Character Art Exchange

Spider-Man: Miles Morales whose hero is a Black-Puert

Spider-Man Miles Morales Top Up The “Spider-Cop” storyline was cringe-worthy in 2018 five years after the Black Lives Matter movement began to coalesce. It has aged even worse in the past year as fresh protests against police brutality have erupted across the world. This year’s follow-up game Spider-Man: Miles Morales whose hero is a Black-Puerto Rican teen offered Insomniac an opportunity to address these criticisms. But while the game is a joy to play—with a wonderful cast of characters and a new set of thrilling Spidey powers—it also bends over backwards to avoid any nuanced conversation about criminal justice. In fact the police have largely been removed from the game skirting the issue entirely.

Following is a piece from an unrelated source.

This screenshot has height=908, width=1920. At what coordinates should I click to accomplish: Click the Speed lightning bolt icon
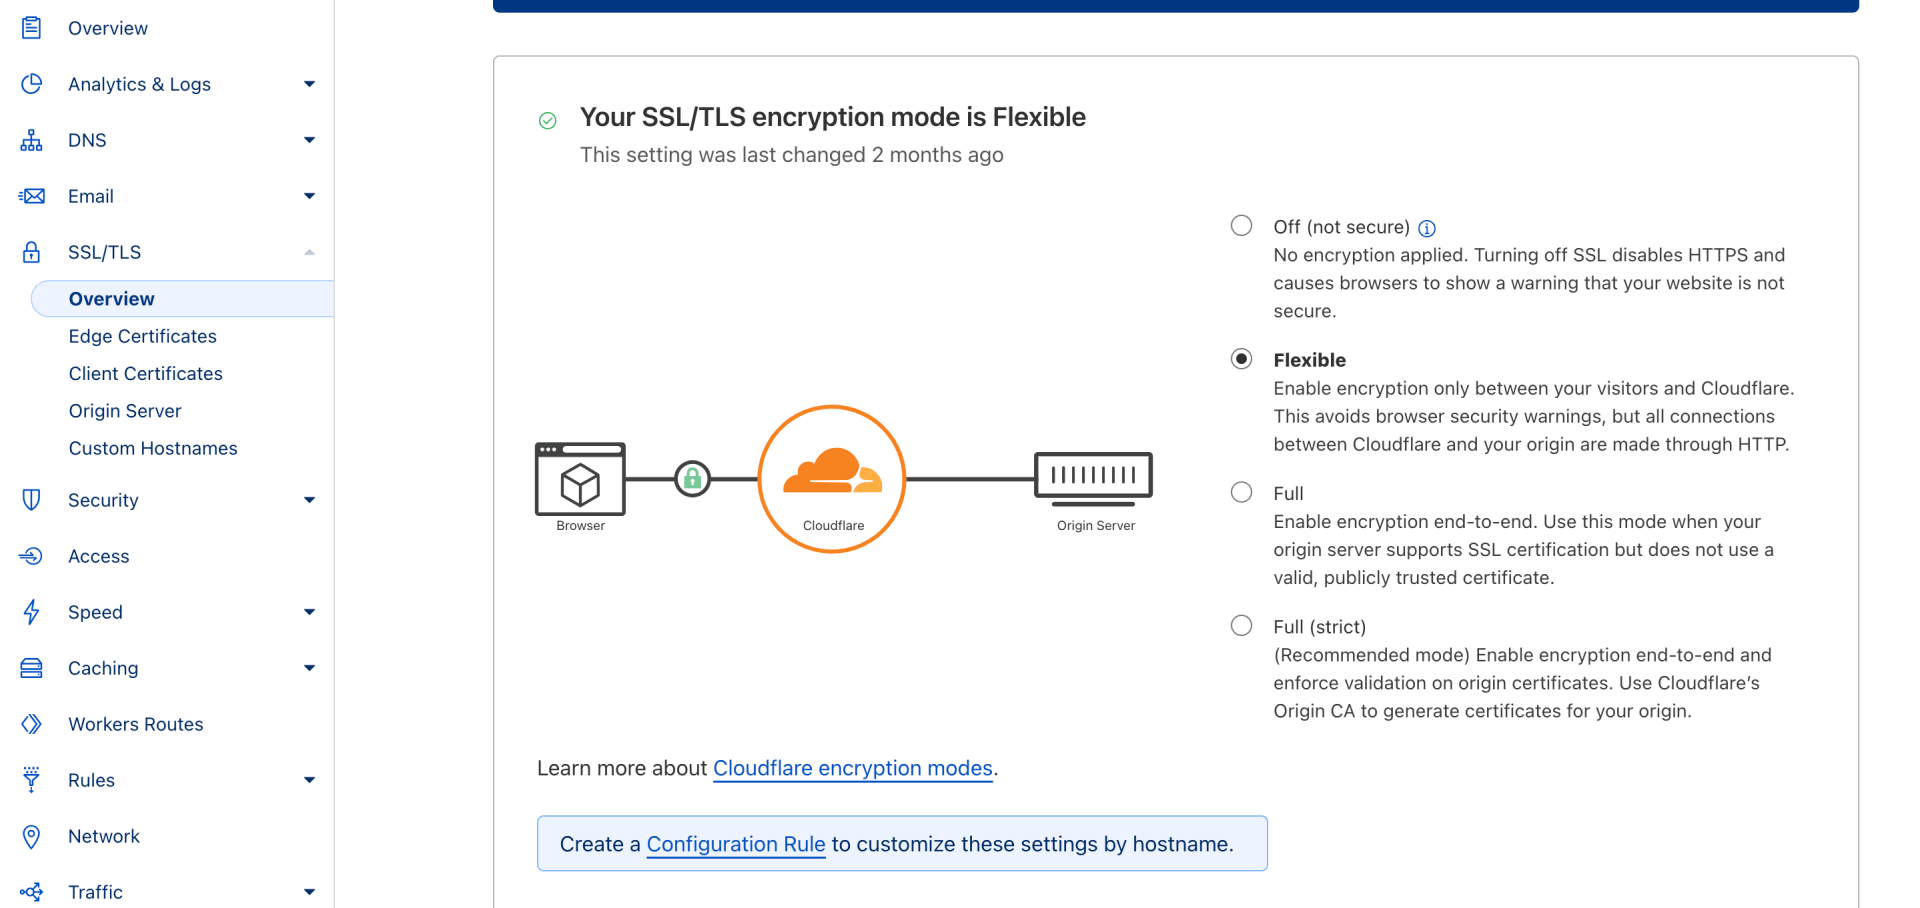click(31, 612)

Buy Spider-Man Miles Morales Skill Points Marvel’s Spider-Man: Miles Morales is out this week bringing a whole new webslinging adventure to the PlayStation 5 and PlayStation 4. This time it’s Spidey-in-training Miles Morales who will be put to the test while Peter Parker is on vacation. Trading in a sunny New York City for a wintertime city under siege by two opposing forced Miles Morales let’s players explore Spidey’s world like never before on the PlayStation.



On paper “Spider-Man: Miles Morales” seems pretty straightforward: It’s the follow-up to Insomniac Games’ wildly successful “Spider-Man,” a 2018 PlayStation 4 exclusive that dropped everyone’s favorite webslinger into an open-world Manhattan and allowed him to zip around the New York skyline in a friendly gravity-defying riff on “Grand Theft Auto.” But a strange identity crisis sets in almost as soon as players swing back into action and that cognitive dissonance only grows as you careen through the game’s electric 10-hour-plus campaign.